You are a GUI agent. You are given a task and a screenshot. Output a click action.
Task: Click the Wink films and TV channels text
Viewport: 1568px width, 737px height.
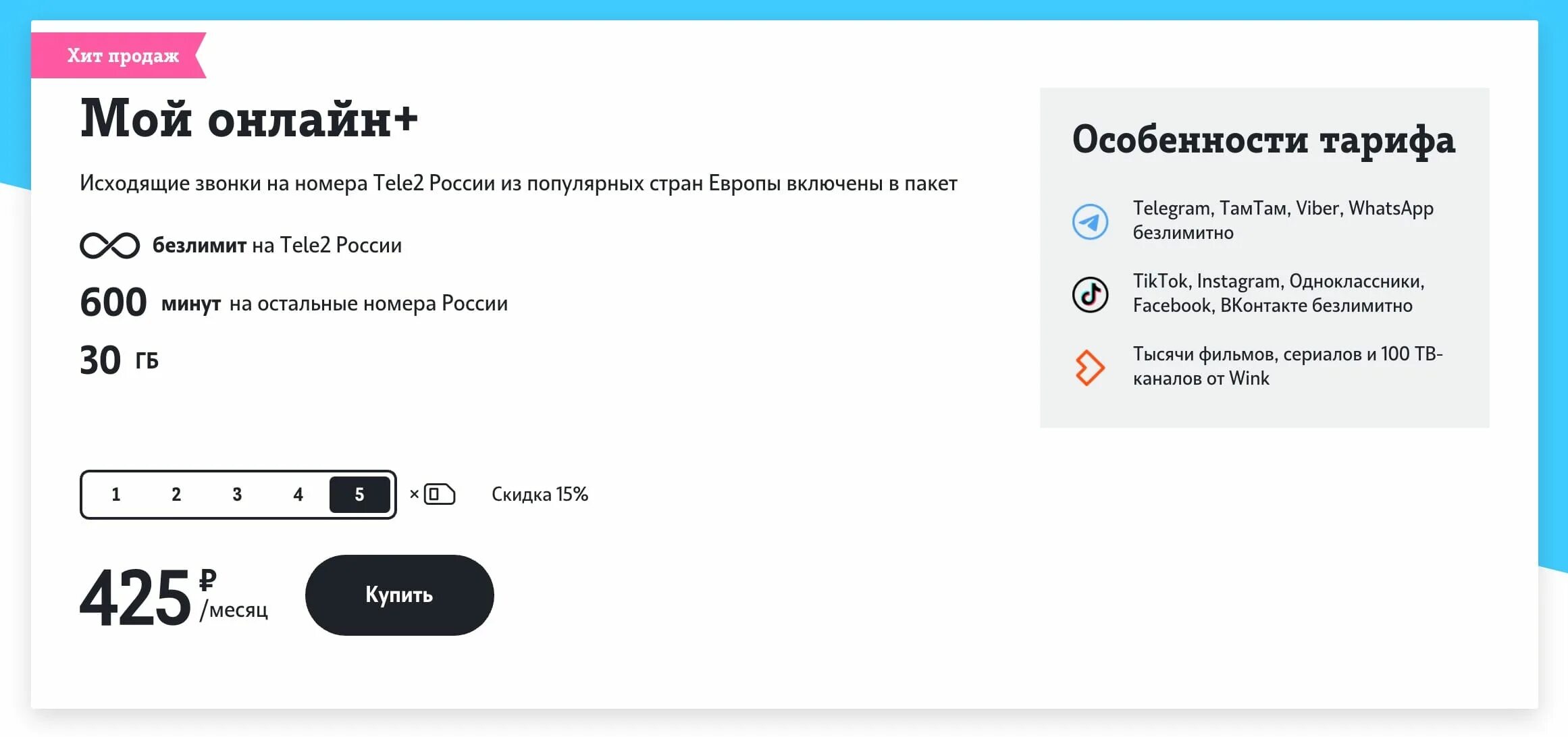point(1288,366)
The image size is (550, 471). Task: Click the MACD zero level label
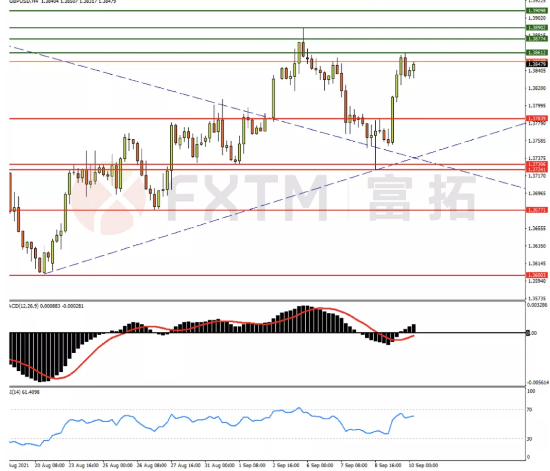pos(531,333)
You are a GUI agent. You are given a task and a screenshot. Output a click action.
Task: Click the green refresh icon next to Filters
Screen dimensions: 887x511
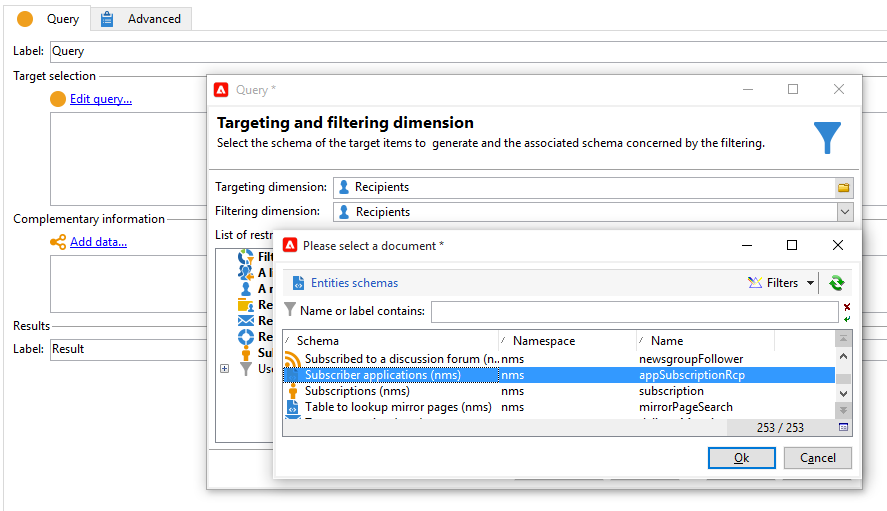837,282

### Problem to solve
Leaving out all pictures, repeat word for word the lines from the one containing "Viewport: 1568px width, 737px height." through the final line of the material above.

### Final answer
Viewport: 1568px width, 737px height.
point(1288,366)
The image size is (550, 471). Task: Click the MACD zero level label
pos(531,333)
You are a GUI agent. You are given a task and a screenshot. Output a click action.
Task: Click the green refresh icon next to Filters
Screen dimensions: 887x511
837,282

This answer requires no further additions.